- Extract to read:
- - - - -

Growing grapes is hard work, but we had help. The area’s burgeoning wine industry provided access to experienced workers. Social groups for amateur winemakers made for easy friendships. Still, my back and legs felt like they’d been lifting weights in the gym for hours and my mind felt like it had worked weeks of overtime. Complete physical and mental exhaustion made for a good night’s sleep. Ibuprofen helped too.
After the harvest and crush, I punched down the grapes to break up bunches missed by the crusher. Dave added yeast and nutrients and within days, the two half-ton (450-kg) bins of must let off fumes that filled the garage with a fruity, earthy smell. Our fingertips turned purple from picking the twigs and stems that made it into the fermenter. Stained fingers are a badge of honor around here.
Winemaking is temperamental. As fermentation got too warm it generated a lot of heat as a byproduct. Fumes from the must set off the smoke detector mounted on our garage’s 12-foot (3.7-m) ceiling. At 3 a.m., we jumped out of bed, ran to the garage, and hit the bleating device with a broom handle until the battery fell to the ground, leaving dangling wires as collateral damage. We stared at each other, mouths gaping. The wine would spoil if we didn’t slow fermentation. Dave stopped adding nutrients. Each morning, I filled a glass cylinder with strained grape liquid and dropped a hydrometer in it. We started with a reading of 28 °Brix, which then lowered several gradients a day. Without nutrients yeast can exhaust like when bread dough refuses to rise. We knew our fermentation was stuck when it took three days for the reading to drop only one °Brix. Fear sunk in. The wine would be so sweet only ants would drink it.

- - - - -

- Entries supplied:
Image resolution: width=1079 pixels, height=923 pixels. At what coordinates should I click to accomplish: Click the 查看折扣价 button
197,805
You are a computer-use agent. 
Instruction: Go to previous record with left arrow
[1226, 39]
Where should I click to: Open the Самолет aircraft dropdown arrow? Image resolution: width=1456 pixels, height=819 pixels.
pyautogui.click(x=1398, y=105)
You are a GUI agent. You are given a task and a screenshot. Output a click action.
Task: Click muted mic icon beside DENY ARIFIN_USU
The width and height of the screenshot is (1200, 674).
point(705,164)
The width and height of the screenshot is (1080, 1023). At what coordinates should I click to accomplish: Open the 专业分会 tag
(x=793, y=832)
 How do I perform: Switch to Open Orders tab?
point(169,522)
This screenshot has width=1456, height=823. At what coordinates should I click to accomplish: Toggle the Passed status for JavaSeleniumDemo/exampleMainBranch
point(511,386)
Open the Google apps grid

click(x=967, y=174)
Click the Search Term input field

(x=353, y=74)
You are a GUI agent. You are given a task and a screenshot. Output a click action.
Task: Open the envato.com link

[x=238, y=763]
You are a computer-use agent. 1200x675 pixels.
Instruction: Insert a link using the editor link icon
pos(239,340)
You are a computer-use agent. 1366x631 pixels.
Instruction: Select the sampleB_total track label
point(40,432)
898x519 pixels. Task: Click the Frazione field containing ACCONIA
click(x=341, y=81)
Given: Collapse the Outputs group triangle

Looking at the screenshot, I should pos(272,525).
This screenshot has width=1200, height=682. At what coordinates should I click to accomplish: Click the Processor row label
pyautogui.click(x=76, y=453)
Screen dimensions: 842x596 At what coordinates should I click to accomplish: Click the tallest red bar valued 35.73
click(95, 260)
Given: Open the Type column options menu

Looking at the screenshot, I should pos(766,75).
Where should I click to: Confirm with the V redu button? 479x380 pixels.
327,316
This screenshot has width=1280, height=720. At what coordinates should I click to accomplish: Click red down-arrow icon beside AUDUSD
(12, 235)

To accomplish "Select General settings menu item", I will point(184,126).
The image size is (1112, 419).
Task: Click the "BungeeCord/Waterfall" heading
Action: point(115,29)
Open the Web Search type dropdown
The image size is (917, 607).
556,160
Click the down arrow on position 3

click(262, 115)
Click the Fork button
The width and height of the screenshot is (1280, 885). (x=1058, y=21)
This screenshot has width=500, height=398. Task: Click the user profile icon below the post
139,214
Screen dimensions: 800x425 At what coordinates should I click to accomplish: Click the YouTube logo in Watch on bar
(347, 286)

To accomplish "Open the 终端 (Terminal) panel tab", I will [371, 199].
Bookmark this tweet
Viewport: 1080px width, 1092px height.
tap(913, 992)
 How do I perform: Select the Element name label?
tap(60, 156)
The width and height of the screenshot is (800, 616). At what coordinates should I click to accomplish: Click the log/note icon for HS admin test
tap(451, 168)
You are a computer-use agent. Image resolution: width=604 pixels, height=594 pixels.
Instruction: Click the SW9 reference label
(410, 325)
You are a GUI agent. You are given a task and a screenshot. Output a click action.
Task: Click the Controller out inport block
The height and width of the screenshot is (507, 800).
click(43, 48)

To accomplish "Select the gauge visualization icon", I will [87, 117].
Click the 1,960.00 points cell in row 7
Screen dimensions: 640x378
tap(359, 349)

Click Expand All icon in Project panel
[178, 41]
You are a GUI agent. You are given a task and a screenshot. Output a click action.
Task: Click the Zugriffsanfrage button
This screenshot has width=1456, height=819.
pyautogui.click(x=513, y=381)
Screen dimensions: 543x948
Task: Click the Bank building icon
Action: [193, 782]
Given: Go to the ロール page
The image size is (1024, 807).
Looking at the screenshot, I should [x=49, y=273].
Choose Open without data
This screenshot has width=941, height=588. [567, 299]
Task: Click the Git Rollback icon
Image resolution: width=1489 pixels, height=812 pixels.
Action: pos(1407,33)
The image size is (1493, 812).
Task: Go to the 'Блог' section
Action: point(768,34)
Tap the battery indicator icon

- - - - -

- Problems to solve:
a) Decide whether each statement below agrees with the winemaking passage, answering yes or no and quoting the words that settle it: (i) the smoke detector hung on a 12-foot ceiling; (ii) Dave added more nutrients to slow fermentation; (iii) the first hydrometer reading was 28 °Brix.
b) Pick up the winemaking passage after its final sentence and keep writing.
You will not need the listing for this work.

- Response list:
a)
(i) Yes: "Fumes from the must set off the smoke detector mounted on our garage’s 12-foot (3.7-m) ceiling."
(ii) No: "Dave stopped adding nutrients."
(iii) Yes: "We started with a reading of 28 °Brix"

b)
We impatiently waited. Slowly, the level dropped to four, close enough to press. Our traditional Italian basket press gently coaxed the juice from the flesh and skins. We added yeast and nutrients to spark more fermentation.
Restarting fermentation, like restarting our lives, is an art, not a science. Eventually, the hydrometer level dropped to almost zero, but much to our dismay the wine turned cloudy.
Dave researched techniques to clarify wine. We chose to fine with egg whites because filtering required extra equipment. When the particles had sunk, we siphoned the clarified liquid into an oak barrel. To our delight, the wine was drinkable — very drinkable. After a year of barrel aging, we bottled 25 cases of the Barbera-Primitivo blend, which received a silver medal at the Sonoma County Fair.
It’s true. Nature provides many metaphors. I never suspected that turning grapes into wine would represent restarting a stuck life. And yet, it did.